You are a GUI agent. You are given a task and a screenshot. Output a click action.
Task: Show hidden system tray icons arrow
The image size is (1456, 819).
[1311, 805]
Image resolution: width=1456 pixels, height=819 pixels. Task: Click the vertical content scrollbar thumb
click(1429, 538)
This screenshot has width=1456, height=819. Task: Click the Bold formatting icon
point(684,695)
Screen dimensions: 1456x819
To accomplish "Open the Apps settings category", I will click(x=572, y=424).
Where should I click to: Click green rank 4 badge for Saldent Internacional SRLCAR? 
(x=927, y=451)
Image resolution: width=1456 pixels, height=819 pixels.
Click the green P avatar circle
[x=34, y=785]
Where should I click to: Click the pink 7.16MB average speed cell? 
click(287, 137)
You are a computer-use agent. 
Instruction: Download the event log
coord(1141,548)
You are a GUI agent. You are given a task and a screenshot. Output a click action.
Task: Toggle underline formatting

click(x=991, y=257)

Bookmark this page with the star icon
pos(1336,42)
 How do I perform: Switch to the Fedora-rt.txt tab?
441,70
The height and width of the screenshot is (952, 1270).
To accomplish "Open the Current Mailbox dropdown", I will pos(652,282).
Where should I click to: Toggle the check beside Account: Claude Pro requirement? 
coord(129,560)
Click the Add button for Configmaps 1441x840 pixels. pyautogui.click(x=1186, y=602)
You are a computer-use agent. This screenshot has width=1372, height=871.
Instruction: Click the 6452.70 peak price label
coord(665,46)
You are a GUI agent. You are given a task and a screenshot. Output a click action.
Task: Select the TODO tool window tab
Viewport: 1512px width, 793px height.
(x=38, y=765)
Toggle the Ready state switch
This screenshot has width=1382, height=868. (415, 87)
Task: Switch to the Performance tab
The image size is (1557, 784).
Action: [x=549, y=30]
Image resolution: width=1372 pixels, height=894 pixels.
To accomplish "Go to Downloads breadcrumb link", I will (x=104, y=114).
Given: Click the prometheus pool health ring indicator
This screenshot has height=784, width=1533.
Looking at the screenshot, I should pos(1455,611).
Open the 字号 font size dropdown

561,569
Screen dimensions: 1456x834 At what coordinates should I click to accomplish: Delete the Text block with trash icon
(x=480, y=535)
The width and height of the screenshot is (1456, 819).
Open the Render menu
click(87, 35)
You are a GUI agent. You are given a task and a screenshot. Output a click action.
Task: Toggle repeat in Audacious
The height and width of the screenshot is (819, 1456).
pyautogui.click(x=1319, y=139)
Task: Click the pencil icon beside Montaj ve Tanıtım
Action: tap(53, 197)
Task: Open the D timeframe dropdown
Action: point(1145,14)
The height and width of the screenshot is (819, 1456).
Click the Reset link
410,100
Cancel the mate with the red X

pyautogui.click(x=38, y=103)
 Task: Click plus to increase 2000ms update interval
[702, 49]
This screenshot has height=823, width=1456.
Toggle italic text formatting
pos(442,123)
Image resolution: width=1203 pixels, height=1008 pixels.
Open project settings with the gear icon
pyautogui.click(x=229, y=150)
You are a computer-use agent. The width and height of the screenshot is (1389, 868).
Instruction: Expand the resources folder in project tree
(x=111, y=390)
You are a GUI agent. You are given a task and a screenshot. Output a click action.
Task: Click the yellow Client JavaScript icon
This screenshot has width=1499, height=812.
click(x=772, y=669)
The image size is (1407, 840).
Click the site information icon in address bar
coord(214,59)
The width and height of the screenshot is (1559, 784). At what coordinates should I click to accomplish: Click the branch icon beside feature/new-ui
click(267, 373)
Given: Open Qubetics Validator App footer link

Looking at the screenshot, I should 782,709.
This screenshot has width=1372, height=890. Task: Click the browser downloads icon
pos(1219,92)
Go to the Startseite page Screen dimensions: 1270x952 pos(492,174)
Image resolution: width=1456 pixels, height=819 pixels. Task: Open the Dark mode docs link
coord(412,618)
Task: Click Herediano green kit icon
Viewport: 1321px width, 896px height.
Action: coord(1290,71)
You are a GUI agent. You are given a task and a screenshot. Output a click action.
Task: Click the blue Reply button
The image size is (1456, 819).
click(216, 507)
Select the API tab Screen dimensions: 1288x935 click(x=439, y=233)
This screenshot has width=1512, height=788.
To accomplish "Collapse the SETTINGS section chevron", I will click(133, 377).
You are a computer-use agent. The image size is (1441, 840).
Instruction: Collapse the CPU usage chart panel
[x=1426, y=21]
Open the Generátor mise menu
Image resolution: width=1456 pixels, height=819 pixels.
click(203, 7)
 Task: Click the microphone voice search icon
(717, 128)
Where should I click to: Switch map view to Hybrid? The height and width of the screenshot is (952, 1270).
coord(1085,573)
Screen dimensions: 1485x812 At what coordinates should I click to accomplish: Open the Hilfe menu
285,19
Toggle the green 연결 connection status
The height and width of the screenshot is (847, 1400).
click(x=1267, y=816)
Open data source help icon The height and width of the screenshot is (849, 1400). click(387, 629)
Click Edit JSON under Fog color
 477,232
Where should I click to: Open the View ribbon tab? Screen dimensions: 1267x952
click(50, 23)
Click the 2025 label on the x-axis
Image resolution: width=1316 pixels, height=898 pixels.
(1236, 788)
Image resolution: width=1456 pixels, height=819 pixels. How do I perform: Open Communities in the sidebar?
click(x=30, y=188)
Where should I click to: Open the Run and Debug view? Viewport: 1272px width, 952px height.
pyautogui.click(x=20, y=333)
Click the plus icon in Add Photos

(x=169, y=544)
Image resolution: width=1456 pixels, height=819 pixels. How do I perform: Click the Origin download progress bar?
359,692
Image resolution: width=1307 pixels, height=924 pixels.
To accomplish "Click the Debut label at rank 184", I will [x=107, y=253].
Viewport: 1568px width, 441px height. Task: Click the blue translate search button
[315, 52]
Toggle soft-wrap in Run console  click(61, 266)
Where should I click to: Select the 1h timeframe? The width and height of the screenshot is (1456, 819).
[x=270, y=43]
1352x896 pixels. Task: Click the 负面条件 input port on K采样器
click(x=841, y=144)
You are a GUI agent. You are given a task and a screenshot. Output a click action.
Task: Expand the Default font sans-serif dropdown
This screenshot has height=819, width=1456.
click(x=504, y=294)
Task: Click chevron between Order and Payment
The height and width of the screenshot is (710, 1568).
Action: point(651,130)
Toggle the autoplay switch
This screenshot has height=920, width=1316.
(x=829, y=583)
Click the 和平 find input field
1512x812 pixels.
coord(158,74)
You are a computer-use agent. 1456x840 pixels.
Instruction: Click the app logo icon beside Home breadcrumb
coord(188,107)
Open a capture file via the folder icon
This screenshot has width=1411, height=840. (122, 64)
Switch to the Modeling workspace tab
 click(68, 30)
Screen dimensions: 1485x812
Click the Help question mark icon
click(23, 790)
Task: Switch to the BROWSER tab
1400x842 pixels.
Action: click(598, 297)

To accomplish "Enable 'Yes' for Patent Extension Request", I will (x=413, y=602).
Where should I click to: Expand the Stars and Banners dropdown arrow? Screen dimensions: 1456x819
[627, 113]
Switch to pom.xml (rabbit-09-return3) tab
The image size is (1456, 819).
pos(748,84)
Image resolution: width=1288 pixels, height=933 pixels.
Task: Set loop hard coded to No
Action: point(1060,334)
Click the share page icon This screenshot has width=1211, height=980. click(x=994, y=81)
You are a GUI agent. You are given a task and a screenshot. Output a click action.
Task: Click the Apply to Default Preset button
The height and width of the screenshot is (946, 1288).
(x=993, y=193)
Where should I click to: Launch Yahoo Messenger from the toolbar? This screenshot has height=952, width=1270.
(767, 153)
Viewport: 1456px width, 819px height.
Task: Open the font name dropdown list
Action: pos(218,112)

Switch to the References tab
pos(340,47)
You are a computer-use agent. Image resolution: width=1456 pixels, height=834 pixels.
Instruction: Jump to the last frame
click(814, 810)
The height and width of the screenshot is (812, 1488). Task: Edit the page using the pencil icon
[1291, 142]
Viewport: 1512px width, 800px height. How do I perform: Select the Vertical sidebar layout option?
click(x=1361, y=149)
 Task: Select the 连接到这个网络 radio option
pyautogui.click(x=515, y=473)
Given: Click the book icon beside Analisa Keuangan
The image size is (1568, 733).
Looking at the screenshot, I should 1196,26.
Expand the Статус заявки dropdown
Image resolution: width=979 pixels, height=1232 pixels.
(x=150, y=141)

_____

Prompt: Set down, exactly as they appear above, all lines from the one that has "Image resolution: width=1372" down to the one that has "Task: Toggle repeat in Audacious", including those two and no others.

The answer:
Image resolution: width=1372 pixels, height=894 pixels.
To accomplish "Go to Downloads breadcrumb link", I will (x=104, y=114).
Given: Click the prometheus pool health ring indicator
This screenshot has height=784, width=1533.
Looking at the screenshot, I should pos(1455,611).
Open the 字号 font size dropdown

561,569
Screen dimensions: 1456x834 At what coordinates should I click to accomplish: Delete the Text block with trash icon
(x=480, y=535)
The width and height of the screenshot is (1456, 819).
Open the Render menu
click(87, 35)
You are a GUI agent. You are given a task and a screenshot. Output a click action.
Task: Toggle repeat in Audacious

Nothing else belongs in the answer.